Financial Scams Are Causing Consumers to Loss Trust and Patience

With scam messages getting more frequent and elaborate, consumers face an unprecedented attack on their financial security. Many people know someone in their life who has fallen victim to a financial scam and might have even experienced one themselves. This has led to two big consumer behavior shifts that make debt collection strategies more challenging: 

  • Loss of Trust: The rise in financial scams has made it more likely for a consumer to find a communication they weren’t expecting less trustworthy. Since more scam messages are coming down the pike through more channels, it’s harder to get people to engage with legitimate collections communications. 
  • Low Patience: When a scam message comes through, it’s easy to delete or ignore it. It’s a common behavior that all of us do, and financial scams have honed that behavior even more. If your collection communication doesn’t grab attention right away, chances are that the consumer will delete it. 

Financial Scammers Are Hurting the Reputation of Collectors

Unfortunately, many financial scams involve convincing consumers that they owe a debt that isn’t real. This fabrication of a new and pressing debt adds a sense of urgency for consumers. It’s a tactic used by scammers to try and get consumers to make a snap decision to send money – and every one of these scam interactions has the potential to tarnish the reputation of legitimate collector messages. 

What can make this challenge even more difficult is that scammers often pretend to be real companies. Even if your collection communications are branded, they could still face scrutiny from customers. The proof of this trend can be found on search engines across the internet. Some of the most popular searches ask whether a debt collection communication is a scam or not. These searches have broken into the top queries for many legitimate businesses. 

Businesses Need to Add More Assurances for Consumers in Debt Collection

Debt collection strategies need to put more resources into being trustworthy and proving their legitimacy. One of the best ways to accomplish this is by honoring a customer’s communication preferences and digital channel best practices. Scammers aren’t concerned with sending a message through someone’s preferred channel, at the right time, with content that has empathy and includes a clear opt-out option 

Another good way to add assurance for consumers is to lay the groundwork for expecting digital communications and provide clear answers to questions. Preemptively informing customers that your business uses email or SMS for communications is a good way to do this.
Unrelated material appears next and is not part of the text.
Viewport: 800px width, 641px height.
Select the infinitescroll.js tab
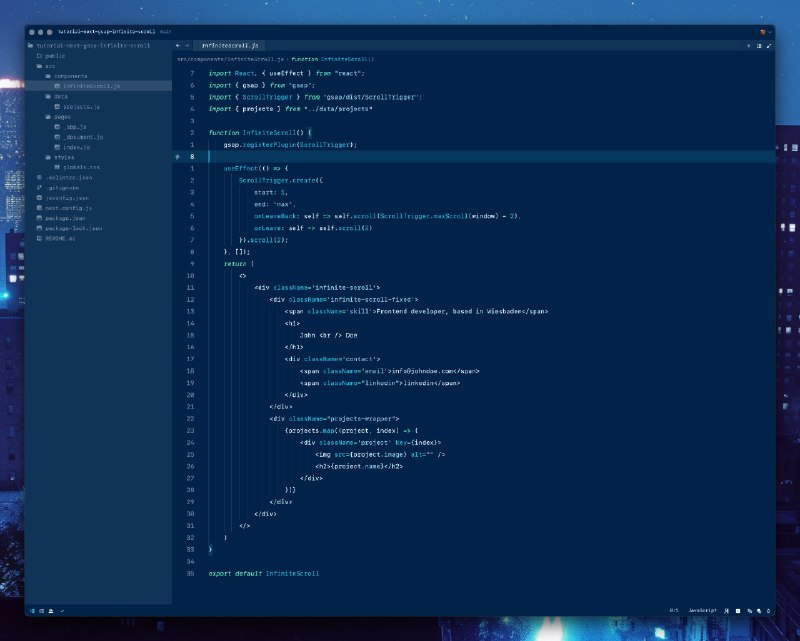click(228, 46)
Other best practices include directing customers to an FAQ or providing detailed information on why they’re receiving this notification. It’s also helpful to avoid aggressive tactics and language that stresses immediate action, that way your collection communications are less likely to be confused for a scam. 

Threats and Intimidation in Financial Scams

A key reason why financial scams are negatively impacting digital debt collection strategies is how many financial scams use illegal threats. To add more pressure to pay off a fabricated debt, scammers often tell consumers they’ll lose even more money, face legal consequences or even face jail time. Even though they don’t have the legal authority to follow through, these kinds of intimidation tactics are cruel and often do the most reputational damage against legitimate collection communications. 

Going through or even hearing about an experience like that is sometimes enough for a consumer to ignore any type of repayment message. This can create a negative feedback loop where legitimate collection communications get looped in with scams in the minds of consumers. 

What does this mean for your debt collection strategy? It means incorporating more “human” language, building trust and giving customers the opportunity to engage with the message on their own terms. It’s also important to provide clear connections to other content (like links to your website) that add confidence in the message being authentic. 

Improve Your Recovery Rate with Digital Collection Software

Retain by TrueML Products is a white-label digital collection software that’s powered by machine learning technology. It streamlines digital communications at scale for your business and offers a personalized experience for your customers. Retain leverages data from millions of consumer interactions to send personalized communications through the right channel, at the right time and place for every customer, and with best practices that keep them from looking scammy. 

If you’re ready to limit the impact of financial scams on your debt collection strategy, Retain is here to help. Schedule a free consultation with our team to learn more about how your business can collect more from happier customers.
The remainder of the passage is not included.